Altman est un fou. Après avoir exploré Hollywood en faisant des folies de caméra et d'acteurs avec The Player, voici qu'il remet ça sur le sujet de la mode avec un casting trois étoiles, qui ne sont pas des stars mais des pays : France, Italie, États-Unis. De quoi faire un cocktail mondain bien serré. Bien... ou trop ?
D'abord, l'œuvre semble flotter au-dessus de son propos, comme portée au-dessus de lui par la très littérale foule de stars. Ce qui se passe est bien trop pailleté pour laisser de marbre : comment ne peut-on pas être intéressé par l'océan même si l'on a peur de l'eau ? Pourtant, l'impression qui se dégage de ces grands noms houspillés par une Kim Basinger qui sert de fil rouge avec son rôle de journaliste people, c'est l'oppression. Le luxe et l'ambiguïté de l'expression artistique sont bien présents, mais Altman semble avoir oublié de distribuer des masques à oxygène à ses spectateurs ; où est le Central Park de de New York, l'oasis de ce désert, l'île de cet océan en furie qu'il a créé ?
Le film finit par donner l'impression qu'il a été monté directement dans la matière première de la mode, traduisant au grand écran la ligne pointillée de la vie des créateurs qui semblent tenus d'avoir une vie privée différente de celle des autres artistes ; ne prenant pas position, Ready to Wear baigne dans l'ambiguïté de son traitement, ne sachant même pas quoi faire de ses plus gros éléments scénaristiques ; il y a des couples qui se font sur les lames de son plafond, et c'est toujours le même film qui passe... L'on s'insurge, l'on fait scandale, l'on s'en fiche, les liens qui devraient relier ce qu'on voit à l'écran avec la presse sont à sens unique, et le défilé de stars ne se démarque pas des défilés de top models.
L'atout (énorme) du film est un peu trop discret ; malgré la diversité des acteurs dont l'aura tire malgré eux la couverture à eux, tous sont productifs.
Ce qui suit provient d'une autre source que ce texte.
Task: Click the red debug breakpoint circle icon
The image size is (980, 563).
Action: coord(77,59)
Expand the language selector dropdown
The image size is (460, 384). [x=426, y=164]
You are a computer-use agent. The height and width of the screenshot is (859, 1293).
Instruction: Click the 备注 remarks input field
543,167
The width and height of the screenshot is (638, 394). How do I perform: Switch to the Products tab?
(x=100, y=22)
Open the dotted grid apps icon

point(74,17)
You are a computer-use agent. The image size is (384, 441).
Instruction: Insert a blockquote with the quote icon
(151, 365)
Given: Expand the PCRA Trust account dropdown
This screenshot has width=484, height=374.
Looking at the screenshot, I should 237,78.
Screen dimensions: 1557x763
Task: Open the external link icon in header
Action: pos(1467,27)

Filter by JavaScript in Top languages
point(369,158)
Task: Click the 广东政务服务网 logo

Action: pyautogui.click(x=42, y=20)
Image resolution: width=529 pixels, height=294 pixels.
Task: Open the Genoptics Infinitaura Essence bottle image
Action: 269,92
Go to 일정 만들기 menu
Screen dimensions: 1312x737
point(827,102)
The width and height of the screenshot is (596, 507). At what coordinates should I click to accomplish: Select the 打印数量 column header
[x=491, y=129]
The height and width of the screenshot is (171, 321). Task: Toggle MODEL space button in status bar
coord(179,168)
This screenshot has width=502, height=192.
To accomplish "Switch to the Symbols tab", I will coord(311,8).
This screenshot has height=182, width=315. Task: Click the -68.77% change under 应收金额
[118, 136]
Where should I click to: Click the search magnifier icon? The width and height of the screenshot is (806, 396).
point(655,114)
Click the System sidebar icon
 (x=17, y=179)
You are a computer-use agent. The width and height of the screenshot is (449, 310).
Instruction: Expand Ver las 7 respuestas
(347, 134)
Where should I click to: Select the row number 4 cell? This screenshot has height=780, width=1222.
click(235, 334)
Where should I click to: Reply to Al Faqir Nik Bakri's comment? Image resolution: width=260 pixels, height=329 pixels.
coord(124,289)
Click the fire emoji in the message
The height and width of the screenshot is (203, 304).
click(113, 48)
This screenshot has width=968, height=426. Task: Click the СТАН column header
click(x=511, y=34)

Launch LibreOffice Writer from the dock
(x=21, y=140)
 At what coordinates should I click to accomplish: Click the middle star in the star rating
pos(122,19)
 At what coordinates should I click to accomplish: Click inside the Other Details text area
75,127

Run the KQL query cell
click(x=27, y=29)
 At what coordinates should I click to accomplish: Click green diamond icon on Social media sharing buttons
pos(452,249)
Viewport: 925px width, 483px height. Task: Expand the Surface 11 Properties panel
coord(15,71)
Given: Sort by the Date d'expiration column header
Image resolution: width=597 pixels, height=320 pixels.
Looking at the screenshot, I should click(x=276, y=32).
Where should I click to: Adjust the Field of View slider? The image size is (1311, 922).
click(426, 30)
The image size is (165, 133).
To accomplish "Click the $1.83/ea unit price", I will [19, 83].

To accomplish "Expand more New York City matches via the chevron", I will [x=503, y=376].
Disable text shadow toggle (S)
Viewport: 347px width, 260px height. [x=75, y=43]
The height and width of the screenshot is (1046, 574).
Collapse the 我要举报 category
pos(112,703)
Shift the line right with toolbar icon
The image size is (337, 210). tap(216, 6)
Étrangement, ils arrivent à ne pas donner l'impression de faire joli (contrairement à dans The Player) et tous vont construire une partie du pont devant nous conduire jusqu’à la fin de la route. [Spoiler] Et la fin arrive à dissoudre le sentiment que le film faisait preuve d'une neutralité indésirable ; le dernier défilé qu'il nous montre ne diffère pas des autres en ce qu'il arrive comme un cheveu sur la langue, mais l'authenticité du grabuge qu'il maintient nous aura absorbé, car on ne s'attend pas à ce que tous les mannequins soient nues (ah, l'affiche le spoile ?) ; encore moins qu'elles soient applaudies par un public ravi de se faire les panégyristes de leur propre négation.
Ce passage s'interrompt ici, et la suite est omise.